▸ Exercise directions: In the data below, find the line containing "The height and" and the line containing "You are a GUI", then reproduce them and every line between, exactly. Omit pictures.
======== The data ========
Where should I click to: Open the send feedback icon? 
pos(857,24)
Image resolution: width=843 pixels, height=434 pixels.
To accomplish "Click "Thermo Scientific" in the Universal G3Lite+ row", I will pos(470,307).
========
======== The data ========
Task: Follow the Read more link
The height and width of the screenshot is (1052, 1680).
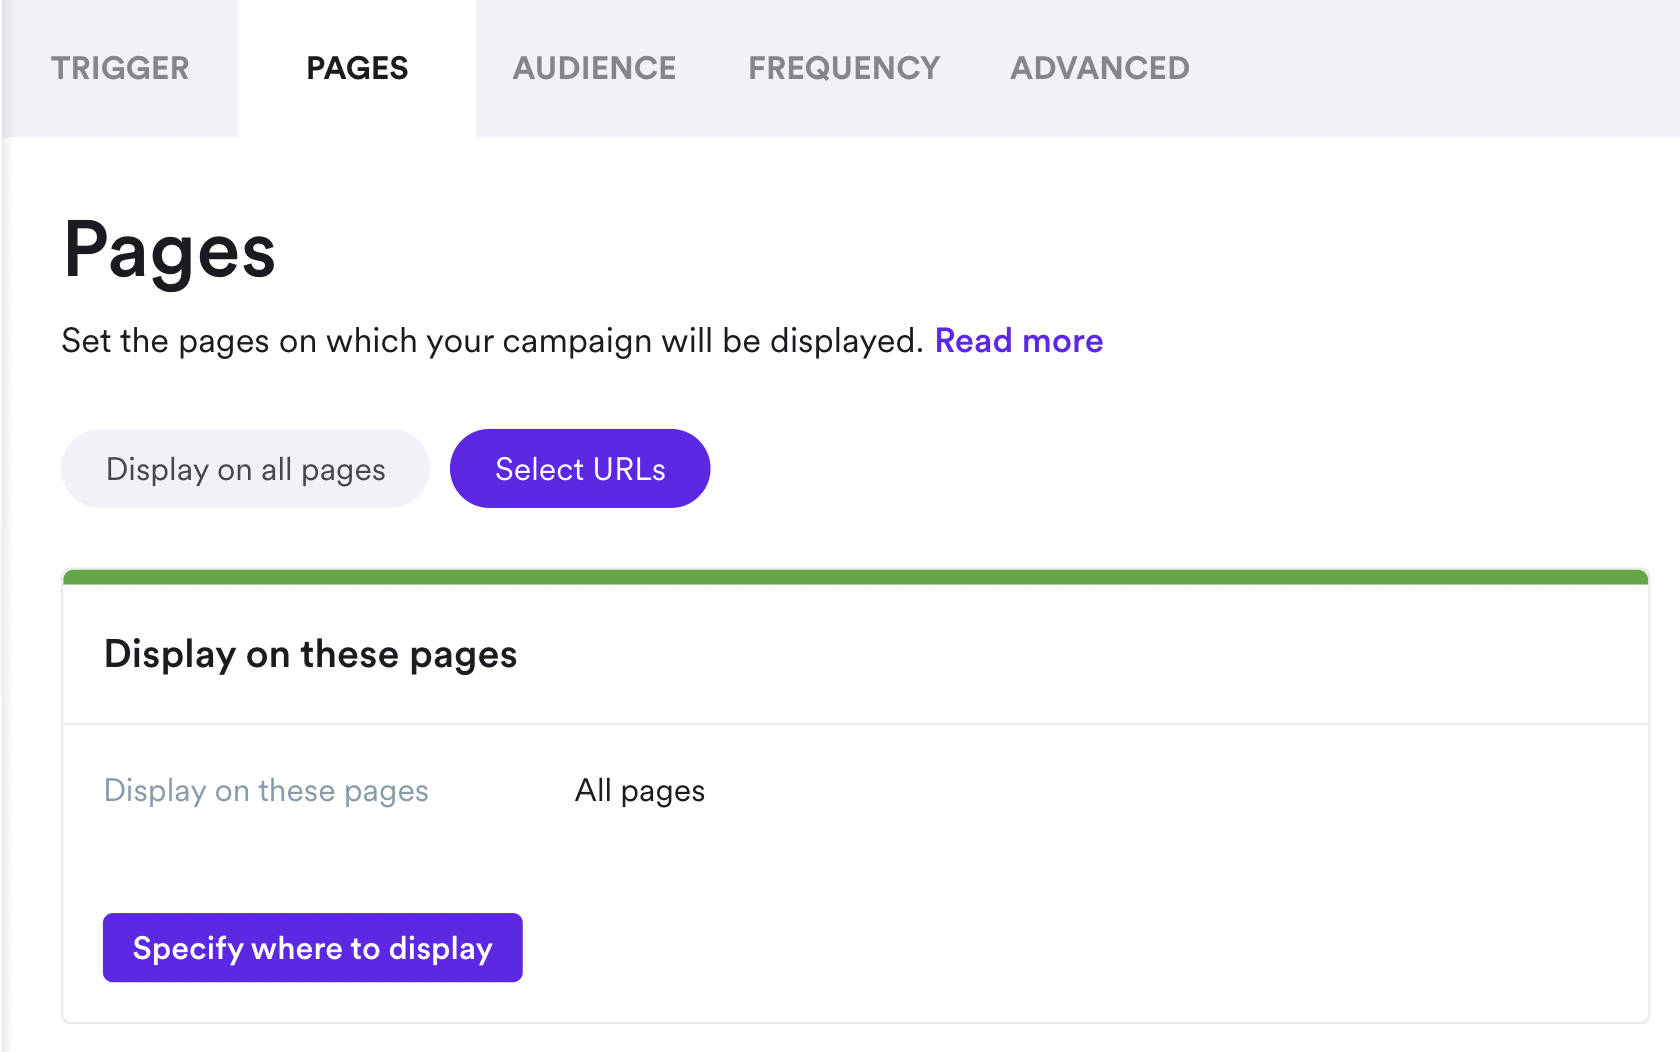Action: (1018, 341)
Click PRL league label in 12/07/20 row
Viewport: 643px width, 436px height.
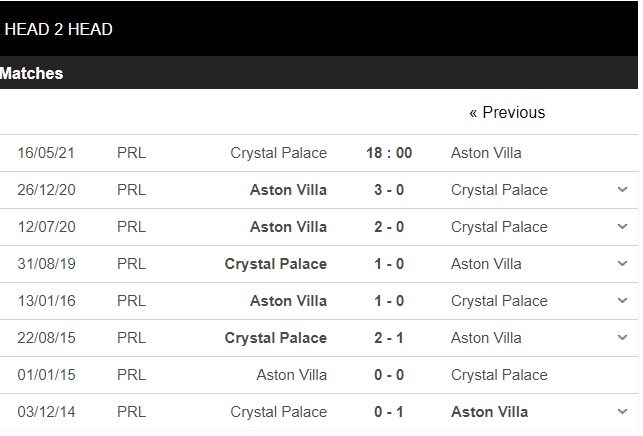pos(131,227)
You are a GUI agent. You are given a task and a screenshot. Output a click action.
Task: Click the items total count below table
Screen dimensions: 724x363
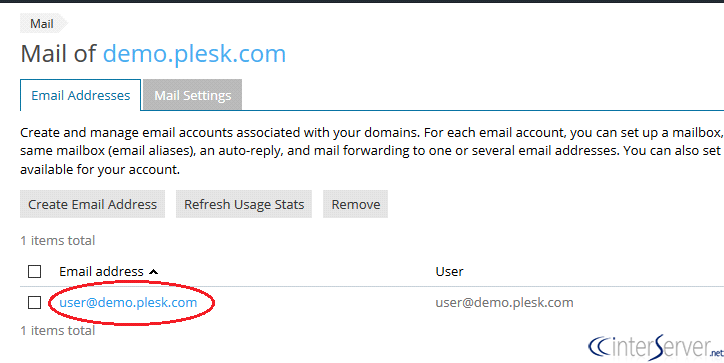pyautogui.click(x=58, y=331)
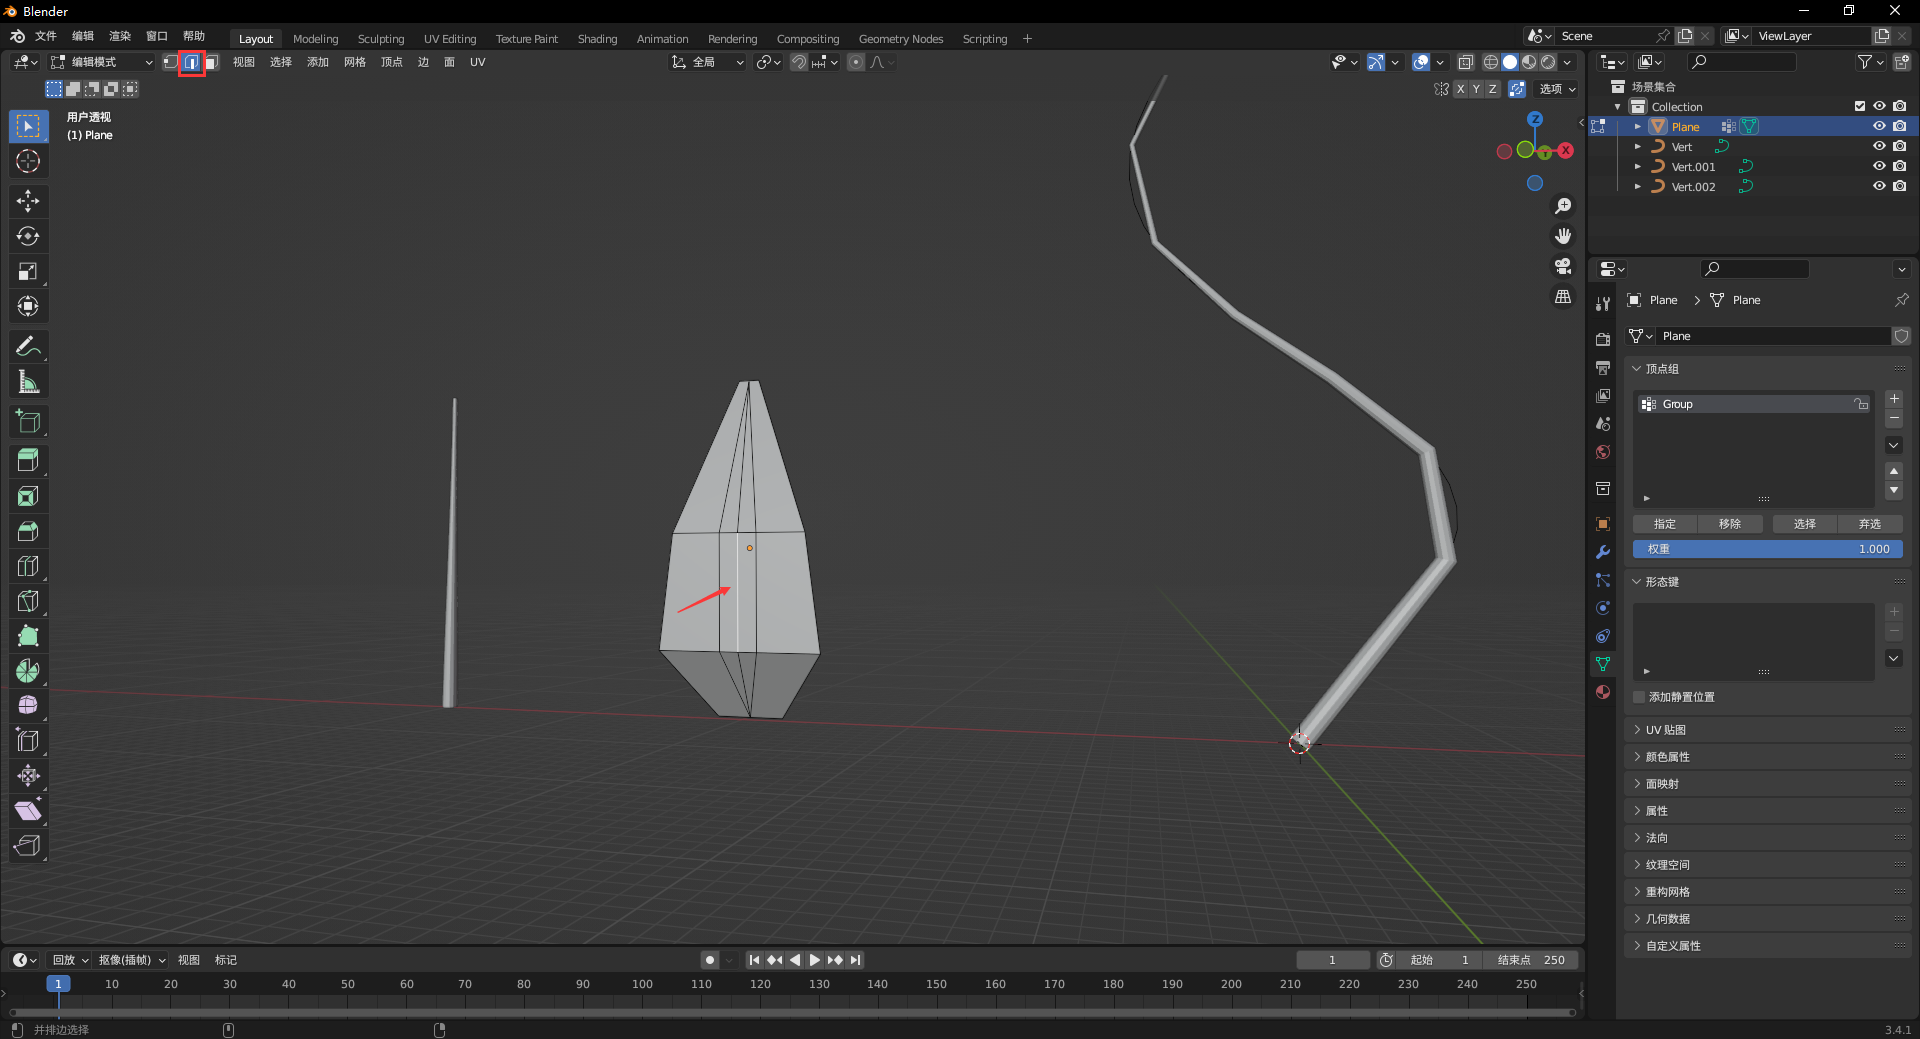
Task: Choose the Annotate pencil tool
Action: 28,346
========
▸ Completed exercise:
The height and width of the screenshot is (1052, 1680).
Action: (1018, 341)
Click PRL league label in 12/07/20 row
Viewport: 643px width, 436px height.
pos(131,227)
You are a GUI agent. You are given a task and a screenshot. Output a click action.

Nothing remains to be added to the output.